POSSE DE ARMA DE FOGO COM REGISTRO VENCIDO NÃO CONFIGURA CRIME

ROGÉRIO TADEU ROMANO

Procurador Regional da República aposentado

Em recente julgamento, nos autos do HC 294.078/SP, em modificação de entendimento anterior, o Superior Tribunal de Justiça entendeu, em caso de posse de arma de fogo de uso permitido com o registro vencido, que há atipicidade material da conduta.

Era caso de não aplicação do artigo 12 da Lei 10.826/03, envolvendo crime de posse de arma.

Tem-se da leitura da norma: “Possuir ou manter sob sua guarda arma de fogo, acessório ou munição, de uso permitido, em desacordo com determinação legal ou regulamentar, no interior de sua residência ou dependência desta, ou, ainda no seu local de trabalho, desde que seja o titular ou o responsável legal do estabelecimento ou empresa” estará incidindo no crime de posse irregular de arma de fogo de uso permitido.

O caso envolvia a posse de um revólver Taurus, calibre 38, número QK 591720, além de dezoito cartuchos de munição do mesmo calibre.


Assim entendeu-se:

“Todavia, no caso, a questão não pode extrapolar a esfera administrativa, uma vez que ausente a imprescindível tipicidade material, pois, constatado que o paciente detinha o devido registro da arma de fogo de uso permitido encontrada em sua residência – de forma que o Poder Público tinha completo conhecimento da posse do artefato em questão, podendo rastreá-lo se necessário –, inexiste ofensividade na conduta. A mera inobservância da exigência de recadastramento periódico não pode conduzir à estigmatizadora e automática incriminação penal. Cabe ao Estado apreender a arma e aplicar a punição administrativa pertinente, não estando em consonância com o Direito Penal moderno deflagrar uma ação penal para a imposição de pena tão somente porque o indivíduo – devidamente autorizado a possuir a arma pelo Poder Público, diga-se de passagem – deixou de ir de tempos em tempos efetuar o recadastramento do artefato. Portanto, até mesmo por questões de política criminal, não há como submeter o paciente às agruras de uma condenação penal por uma conduta que não apresentou nenhuma lesividade relevante aos bens jurídicos tutelados pela Lei n. 10.826/2003, não incrementou o risco e pode ser resolvida na via administrativa.”

O art. 3º Estatuto  determina  à obrigatoriedade do registro de arma de fogo no órgão competente – Sistema Nacional de Armas (SINARM – Polícia Federal). Já o artigo seguinte (Art. 4º), apresenta um rol de requisitos para aquisição de arma de fogo de calibre permitido, sendo eles: declaração de efetiva necessidade; idade superior a 25 anos; ocupação lícita; residência certa; comprovação de capacidade técnica e psicológica e comprovação de idoneidade, com a apresentação de diversas certidões negativas.

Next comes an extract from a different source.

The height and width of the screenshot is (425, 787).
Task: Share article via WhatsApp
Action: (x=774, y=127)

Por sua vez, com base nos artigos 5º, §3º, e artigo 30 da Lei 10.826/03, foi dada a possibilidade aos possuidores de arma de fogo, promover seu recadastramento ou registro inicial junto à Polícia Federal. Uma vez preenchidos os requisitos os possuidores e proprietários de armas de fogo ficam autorizados a possuí-las e mantê-las sob seus cuidados.

Ainda o referido Estatuto remete à obrigatoriedade do registro de arma de fogo no órgão competente até 31 de dezembro de 2008, com a prorrogação estabelecida no artigo 20 da Lei 11.922/09, estendendo o prazo até 31 de dezembro de 2009.

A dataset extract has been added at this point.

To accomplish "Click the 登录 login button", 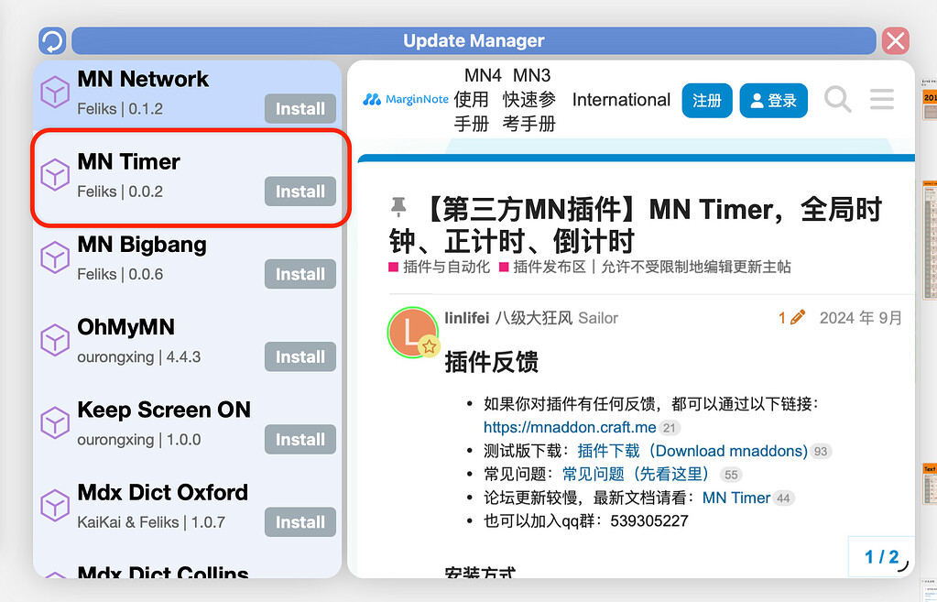I will [x=773, y=101].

Mas encerrado o prazo, todas as armas passaram a exigir a renovação de seus registros a cada 3 anos(artigo 5º, § 2º, da Lei 10.826/03) adquirindo o tipo penal eficácia jurídica.

O registro pode ser renovado, sucessivas vezes, desde que o proprietário e possuidor da arma de fogo comprove  novamente os requisitos já mencionados.

O novo entendimento do Superior Tribunal de Jusitça, contudo, estabeleceu nítida distinção entre a posse intencionalmente irregular e aquela decorrente da mera inobservância de um procedimento burocrático. Conforme entenderam os ministros do STJ, se uma arma foi originalmente registrada, a ausência de renovação do respectivo registro “não pode extrapolar a esfera administrativa”, não se prestando, portanto, à configuração de crime, uma vez que, para o Direito Penal, a mera falta daquela renovação não apresenta relevância capaz de automaticamente transformar o proprietário da arma em criminoso. Com isso, a ele podem ser aplicadas, tão somente, sanções de âmbito administrativo, mas não penais.

O Ministro Relator Marco Aurélio Belizze, compreendeu que por mais que a arma de fogo esteja irregular, em razão do vencimento do seu registro, não caberia qualquer sanção criminal, por ser materialmente atípica a conduta do agente, sendo passível apenas de sanção administrativa. Acrescentou, ainda, que “a mera inobservância da exigência de recadastramento periódico não pode conduzir à estigmatizadora e automática incriminação penal”.